TO BE DONE
a) In the mailing-list message about Stokes fieldsplit, what test case is being worked with?
b) Retype part of the mailing-list message word for word, beginning at the words "Matthew Knepley knepley" and stopping after "for your help.".

READING PASSAGE

[petsc-users] Starting point for Stokes fieldsplit

Matthew Knepley knepley at gmail.com
Mon Feb 20 14:23:59 CST 2012


On Mon, Feb 20, 2012 at 2:05 PM, Max Rudolph <rudolph at berkeley.edu> wrote:

> Hi Dave,
> Thanks for your help.
>
> Max
>
> Hey Max,
>
> Without knowing anything about the specific application related to
> your Stokes problem, or information about the mesh you are using, I
> have a couple of questions and suggestions which might help.
>
>
> The test case that I am working with is isoviscous convection, benchmark
> case 1a from Blankenbach 1989.
>
> 1) If  A, is your stokes operator A = ( K,B ; B^T, 0 ), what is your
> precondition operator?
> Specifically, what is in the (2,2) slot in the precondioner? - i.e.

DATA EXTRACT
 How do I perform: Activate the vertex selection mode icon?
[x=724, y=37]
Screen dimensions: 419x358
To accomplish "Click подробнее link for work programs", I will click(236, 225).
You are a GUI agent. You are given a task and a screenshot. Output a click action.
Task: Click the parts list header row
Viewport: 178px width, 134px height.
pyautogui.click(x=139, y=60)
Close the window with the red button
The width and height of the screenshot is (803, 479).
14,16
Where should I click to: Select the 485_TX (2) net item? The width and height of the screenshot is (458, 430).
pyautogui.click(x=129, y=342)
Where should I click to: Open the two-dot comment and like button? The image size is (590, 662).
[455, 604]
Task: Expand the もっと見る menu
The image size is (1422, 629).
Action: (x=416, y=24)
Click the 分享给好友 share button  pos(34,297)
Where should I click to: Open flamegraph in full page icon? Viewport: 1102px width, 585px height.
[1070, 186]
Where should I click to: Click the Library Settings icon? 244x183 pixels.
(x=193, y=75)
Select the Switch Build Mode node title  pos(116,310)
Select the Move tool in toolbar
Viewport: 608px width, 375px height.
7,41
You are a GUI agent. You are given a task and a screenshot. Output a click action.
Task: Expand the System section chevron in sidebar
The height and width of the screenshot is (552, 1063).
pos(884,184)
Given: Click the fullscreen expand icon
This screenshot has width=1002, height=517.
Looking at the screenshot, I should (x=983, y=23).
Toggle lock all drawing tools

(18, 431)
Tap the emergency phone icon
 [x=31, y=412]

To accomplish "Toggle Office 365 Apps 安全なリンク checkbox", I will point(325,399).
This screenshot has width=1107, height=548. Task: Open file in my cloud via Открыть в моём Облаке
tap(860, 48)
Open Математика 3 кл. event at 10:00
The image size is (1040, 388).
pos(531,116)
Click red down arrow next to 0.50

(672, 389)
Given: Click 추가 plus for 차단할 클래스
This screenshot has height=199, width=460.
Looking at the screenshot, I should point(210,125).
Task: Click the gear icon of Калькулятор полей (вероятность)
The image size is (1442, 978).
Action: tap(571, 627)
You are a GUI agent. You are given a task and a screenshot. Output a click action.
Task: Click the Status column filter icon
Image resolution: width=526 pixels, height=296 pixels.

TASK-BY-TASK RESULTS
a) Isoviscous convection, benchmark case 1a from Blankenbach 1989.

b)
Matthew Knepley knepley at gmail.com
Mon Feb 20 14:23:59 CST 2012


On Mon, Feb 20, 2012 at 2:05 PM, Max Rudolph <rudolph at berkeley.edu> wrote:

> Hi Dave,
> Thanks for your help.